**Exercise aim**
In the listing that follows, the lines starting at the one containing "Click the Export button" and ending at the one containing "543x409 pixels." are to be returned exactly, both boundary lines included, and no others.

*** Data Section Begins ***

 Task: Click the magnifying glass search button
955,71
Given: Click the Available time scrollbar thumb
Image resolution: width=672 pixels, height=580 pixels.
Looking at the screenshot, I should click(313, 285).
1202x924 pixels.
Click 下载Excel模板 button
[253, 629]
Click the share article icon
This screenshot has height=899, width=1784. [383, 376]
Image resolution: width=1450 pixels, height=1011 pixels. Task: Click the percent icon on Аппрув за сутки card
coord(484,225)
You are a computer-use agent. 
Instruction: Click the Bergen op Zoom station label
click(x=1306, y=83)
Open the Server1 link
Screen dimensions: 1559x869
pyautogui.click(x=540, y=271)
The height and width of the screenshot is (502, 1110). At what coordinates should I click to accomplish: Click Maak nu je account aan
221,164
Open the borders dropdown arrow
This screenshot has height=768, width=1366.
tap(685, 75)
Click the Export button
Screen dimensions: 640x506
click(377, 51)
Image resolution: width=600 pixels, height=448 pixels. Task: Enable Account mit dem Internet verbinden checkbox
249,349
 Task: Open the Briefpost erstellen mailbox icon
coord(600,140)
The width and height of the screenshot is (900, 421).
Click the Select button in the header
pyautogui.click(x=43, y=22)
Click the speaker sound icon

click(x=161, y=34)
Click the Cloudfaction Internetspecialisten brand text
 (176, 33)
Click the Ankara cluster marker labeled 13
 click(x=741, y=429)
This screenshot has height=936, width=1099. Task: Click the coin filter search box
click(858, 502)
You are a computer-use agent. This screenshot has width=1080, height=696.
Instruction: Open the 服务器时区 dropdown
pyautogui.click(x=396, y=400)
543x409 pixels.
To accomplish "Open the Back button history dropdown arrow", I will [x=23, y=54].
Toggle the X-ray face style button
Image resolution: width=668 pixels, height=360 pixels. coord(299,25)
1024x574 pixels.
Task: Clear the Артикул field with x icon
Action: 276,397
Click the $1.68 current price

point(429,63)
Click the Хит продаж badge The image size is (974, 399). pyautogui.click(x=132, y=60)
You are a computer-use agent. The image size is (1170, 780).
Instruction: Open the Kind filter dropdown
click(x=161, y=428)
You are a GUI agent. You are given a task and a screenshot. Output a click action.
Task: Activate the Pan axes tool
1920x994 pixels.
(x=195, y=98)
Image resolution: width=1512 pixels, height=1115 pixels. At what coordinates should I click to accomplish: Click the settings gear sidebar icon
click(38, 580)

*** Data Section Ends ***

**Written solution**
Click the Export button
Screen dimensions: 640x506
click(377, 51)
Image resolution: width=600 pixels, height=448 pixels. Task: Enable Account mit dem Internet verbinden checkbox
249,349
 Task: Open the Briefpost erstellen mailbox icon
coord(600,140)
The width and height of the screenshot is (900, 421).
Click the Select button in the header
pyautogui.click(x=43, y=22)
Click the speaker sound icon

click(x=161, y=34)
Click the Cloudfaction Internetspecialisten brand text
 (176, 33)
Click the Ankara cluster marker labeled 13
 click(x=741, y=429)
This screenshot has height=936, width=1099. Task: Click the coin filter search box
click(858, 502)
You are a computer-use agent. This screenshot has width=1080, height=696.
Instruction: Open the 服务器时区 dropdown
pyautogui.click(x=396, y=400)
543x409 pixels.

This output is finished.